# P & H ?????



## fulsom56 (Sep 18, 2015)

Took a ride on my Harley today with camera in tow with the thought of doing some research on the real railroads for my model R.R. So I checked out the yards in Horicon, Wi. & found this loco. parked on a siding. Now I'm new to model railroading so what diesel is this & did you ever hear of P & H?


----------



## fulsom56 (Sep 18, 2015)

I guess it didn't take much research on my part to see that it's an EMD SD45.


----------



## cv_acr (Oct 28, 2011)

That's big power for an elevator switcher.

P&H is Parrish & Heimbecker, a large grain company with elevators across the country.

The "PHLX" under the locomotive's cab is its reporting mark - which uniquely identifies the owner. Note that anything ending in "X" is a private owner, not a railway.

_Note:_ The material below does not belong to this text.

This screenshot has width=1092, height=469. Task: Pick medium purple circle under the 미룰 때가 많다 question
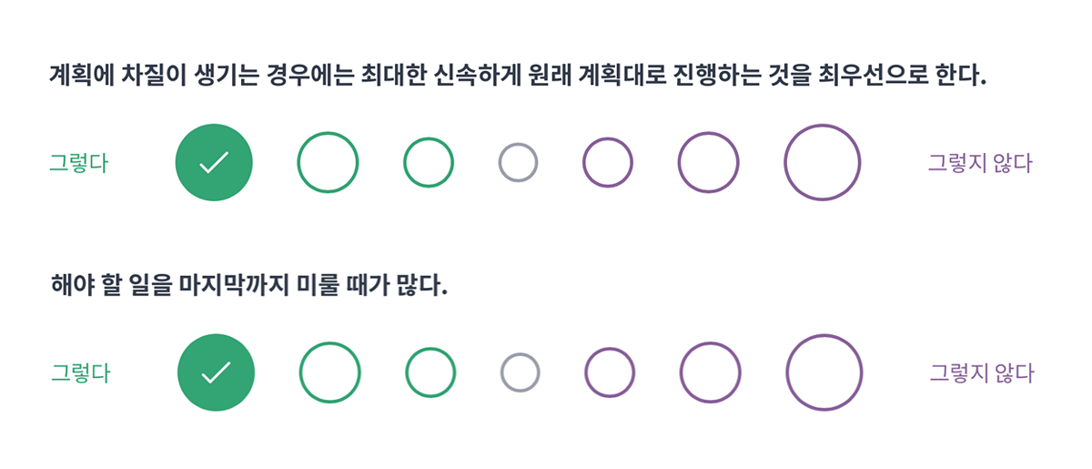tap(710, 372)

Edit - actually your close-up cropped photo of the logo shows the company's name quite clearly...


----------



## fulsom56 (Sep 18, 2015)

cv_acr said:


> That's big power for an elevator switcher.
> 
> P&H is Parrish & Heimbecker, a large grain company with elevators across the country.
> 
> ...


Thanks Chris for the info., did not know about private ownership.


----------



## Peter Herron (Jun 30, 2015)

*JFGI it!*

http://www.parrishandheimbecker.com/home

If it ain't on the internet, it doesn't exist!!

Peter


----------



## Old_Hobo (Feb 20, 2014)

Unfortunately, here are also things on the internet that do NOT exist....


----------



## Peter Herron (Jun 30, 2015)

*But not the other way around!!*



Old_Hobo said:


> Unfortunately, here are also things on the internet that do NOT exist....


LOL.

Peter


----------